1,2012-01-01,1,2,0,1_2,1,52.0,31.0,42.0,-503.825359,...,-1000,-1000,-201.753454,0.05,29.78,29.92,3.6,20.0,4.6,"['RA', 'FZ', 'FG', 'BR']"
2,2012-01-01,1,3,0,1_3,1,52.0,31.0,42.0,-503.825359,...,-1000,-1000,-201.753454,0.05,29.78,29.92,3.6,20.0,4.6,"['RA', 'FZ', 'FG', 'BR']"
3,2012-01-01,1,4,0,1_4,1,52.0,31.0,42.0,-503.825359,...,-1000,-1000,-201.753454,0.05,29.78,29.92,3.6,20.0,4.6,"['RA', 'FZ', 'FG', 'BR']"
4,2012-01-01,1,5,0,1_5,1,52.0,31.0,42.0,-503.825359,...,-1000,-1000,-201.753454,0.05,29.78,29.92,3.6,20.0,4.6,"['RA', 'FZ', 'FG', 'BR']"

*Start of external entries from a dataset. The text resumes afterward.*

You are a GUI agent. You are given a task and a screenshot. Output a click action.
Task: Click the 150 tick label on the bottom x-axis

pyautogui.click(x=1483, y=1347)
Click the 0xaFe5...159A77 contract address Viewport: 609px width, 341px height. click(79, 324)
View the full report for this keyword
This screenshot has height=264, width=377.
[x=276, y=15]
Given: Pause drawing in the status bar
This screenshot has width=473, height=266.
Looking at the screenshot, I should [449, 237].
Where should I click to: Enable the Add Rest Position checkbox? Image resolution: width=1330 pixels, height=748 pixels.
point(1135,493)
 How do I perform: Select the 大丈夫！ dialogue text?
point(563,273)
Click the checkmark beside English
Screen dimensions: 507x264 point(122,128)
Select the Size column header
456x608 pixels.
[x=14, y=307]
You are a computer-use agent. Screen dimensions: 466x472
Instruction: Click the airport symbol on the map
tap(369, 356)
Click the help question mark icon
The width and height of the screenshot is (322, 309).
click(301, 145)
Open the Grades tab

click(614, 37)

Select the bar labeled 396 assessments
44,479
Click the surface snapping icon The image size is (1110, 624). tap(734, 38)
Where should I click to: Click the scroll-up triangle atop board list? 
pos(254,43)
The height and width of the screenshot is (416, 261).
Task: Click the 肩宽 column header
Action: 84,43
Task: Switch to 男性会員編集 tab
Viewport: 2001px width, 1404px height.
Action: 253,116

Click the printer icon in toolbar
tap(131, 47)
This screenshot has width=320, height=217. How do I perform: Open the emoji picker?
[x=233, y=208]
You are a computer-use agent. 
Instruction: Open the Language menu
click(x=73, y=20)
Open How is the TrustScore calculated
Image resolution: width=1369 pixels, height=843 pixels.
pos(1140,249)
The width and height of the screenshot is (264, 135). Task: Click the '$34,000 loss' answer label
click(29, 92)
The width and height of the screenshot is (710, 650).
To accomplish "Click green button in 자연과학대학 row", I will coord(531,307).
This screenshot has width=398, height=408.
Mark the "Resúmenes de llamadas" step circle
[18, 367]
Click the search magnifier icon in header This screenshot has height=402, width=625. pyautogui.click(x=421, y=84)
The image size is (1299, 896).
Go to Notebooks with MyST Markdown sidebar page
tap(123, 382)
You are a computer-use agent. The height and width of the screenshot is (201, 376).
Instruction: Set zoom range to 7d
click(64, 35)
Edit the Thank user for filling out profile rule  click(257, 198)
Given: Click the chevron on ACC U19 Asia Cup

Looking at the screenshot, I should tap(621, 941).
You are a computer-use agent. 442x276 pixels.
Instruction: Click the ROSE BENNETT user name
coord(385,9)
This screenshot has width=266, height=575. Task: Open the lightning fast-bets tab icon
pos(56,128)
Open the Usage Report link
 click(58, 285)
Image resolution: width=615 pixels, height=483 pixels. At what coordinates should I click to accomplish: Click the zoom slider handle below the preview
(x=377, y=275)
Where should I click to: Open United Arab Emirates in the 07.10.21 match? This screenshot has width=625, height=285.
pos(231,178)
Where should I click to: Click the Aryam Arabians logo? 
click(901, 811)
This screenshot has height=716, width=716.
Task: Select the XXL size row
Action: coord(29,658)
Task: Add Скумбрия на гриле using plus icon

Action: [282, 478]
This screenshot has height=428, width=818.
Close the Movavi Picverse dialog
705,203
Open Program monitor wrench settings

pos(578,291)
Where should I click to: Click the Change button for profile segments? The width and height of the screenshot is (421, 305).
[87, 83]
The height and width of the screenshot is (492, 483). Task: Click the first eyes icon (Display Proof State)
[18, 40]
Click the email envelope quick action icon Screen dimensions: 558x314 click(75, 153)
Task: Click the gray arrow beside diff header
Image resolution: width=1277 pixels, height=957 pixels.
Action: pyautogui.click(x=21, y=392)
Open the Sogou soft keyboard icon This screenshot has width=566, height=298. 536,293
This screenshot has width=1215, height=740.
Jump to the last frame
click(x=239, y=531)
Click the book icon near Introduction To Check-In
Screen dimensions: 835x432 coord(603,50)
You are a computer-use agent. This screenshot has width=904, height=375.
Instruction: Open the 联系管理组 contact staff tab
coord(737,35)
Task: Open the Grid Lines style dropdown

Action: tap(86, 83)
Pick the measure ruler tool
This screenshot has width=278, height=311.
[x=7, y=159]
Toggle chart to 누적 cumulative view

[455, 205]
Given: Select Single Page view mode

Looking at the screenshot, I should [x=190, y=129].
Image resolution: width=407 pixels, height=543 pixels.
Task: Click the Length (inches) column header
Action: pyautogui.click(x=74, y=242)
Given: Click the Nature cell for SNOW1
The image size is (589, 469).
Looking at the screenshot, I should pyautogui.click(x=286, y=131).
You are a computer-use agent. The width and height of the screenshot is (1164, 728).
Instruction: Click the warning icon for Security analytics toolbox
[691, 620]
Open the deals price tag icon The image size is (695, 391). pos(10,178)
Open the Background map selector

### Encoding codesum_rev to create extreme and mild weather conditions

In [28]:
def check_weather_conditions(x,is_mild=True):
    if is_mild:
        mild_weather_cond = ['DZ','RA','SN','SG','BR','HZ']
        for weather_cond in mild_weather_cond:
            if weather_cond in x:
                return 1
            else:
                return 0 
    else:
        extreme_weather_cond = ['TS','FC','SS','DS','FG','VA','GR','FU','DU']
        for weather_cond in extreme_weather_cond:
            if weather_cond in x:
                return 1
            else:
                return 0

In [30]:
train_weather_df['extreme_weather'] = train_weather_df['codesum_rev'].apply(lambda x : check_weather_conditions(x,is_mild=False))
train_weather_df['mild_weather'] = train_weather_df['codesum_rev'].apply(lambda x : check_weather_conditions(x))
train_weather_df.drop(columns=['codesum_rev'],inplace=True)

In [31]:
train_weather_df.head()

Unnamed: 0,date,store_nbr,item_nbr,units,grain,station_nbr,tmax,tmin,tavg,depart,...,sunset,snowfall,preciptotal,stnpressure,sealevel,resultspeed,resultdir,avgspeed,extreme_weather,mild_weather
0,2012-01-01,1,1,0,1_1,1,52.0,31.0,42.0,-503.825359,...,-1000,-201.753454,0.05,29.78,29.92,3.6,20.0,4.6,0,0
1,2012-01-01,1,2,0,1_2,1,52.0,31.0,42.0,-503.825359,...,-1000,-201.753454,0.05,29.78,29.92,3.6,20.0,4.6,0,0
2,2012-01-01,1,3,0,1_3,1,52.0,31.0,42.0,-503.825359,...,-1000,-201.753454,0.05,29.78,29.92,3.6,20.0,4.6,0,0
3,2012-01-01,1,4,0,1_4,1,52.0,31.0,42.0,-503.825359,...,-1000,-201.753454,0.05,29.78,29.92,3.6,20.0,4.6,0,0
4,2012-01-01,1,5,0,1_5,1,52.0,31.0,42.0,-503.825359,...,-1000,-201.753454,0.05,29.78,29.92,3.6,20.0,4.6,0,0


### Creating date time features

In [34]:
def create_individual_date_cols(ts):
    # converting to datetime
    ts['day'] = ts.date.dt.day
    ts['wday'] = ts.date.dt.weekday
    ts['year'] = ts.date.dt.year
    ts['month'] = ts.date.dt.month
    ts['week'] = ts.date.dt.isocalendar().week
    return ts

In [36]:
train_weather_df['date'] = pd.to_datetime(train_weather_df['date'])

In [37]:
train_weather_df = create_individual_date_cols(train_weather_df)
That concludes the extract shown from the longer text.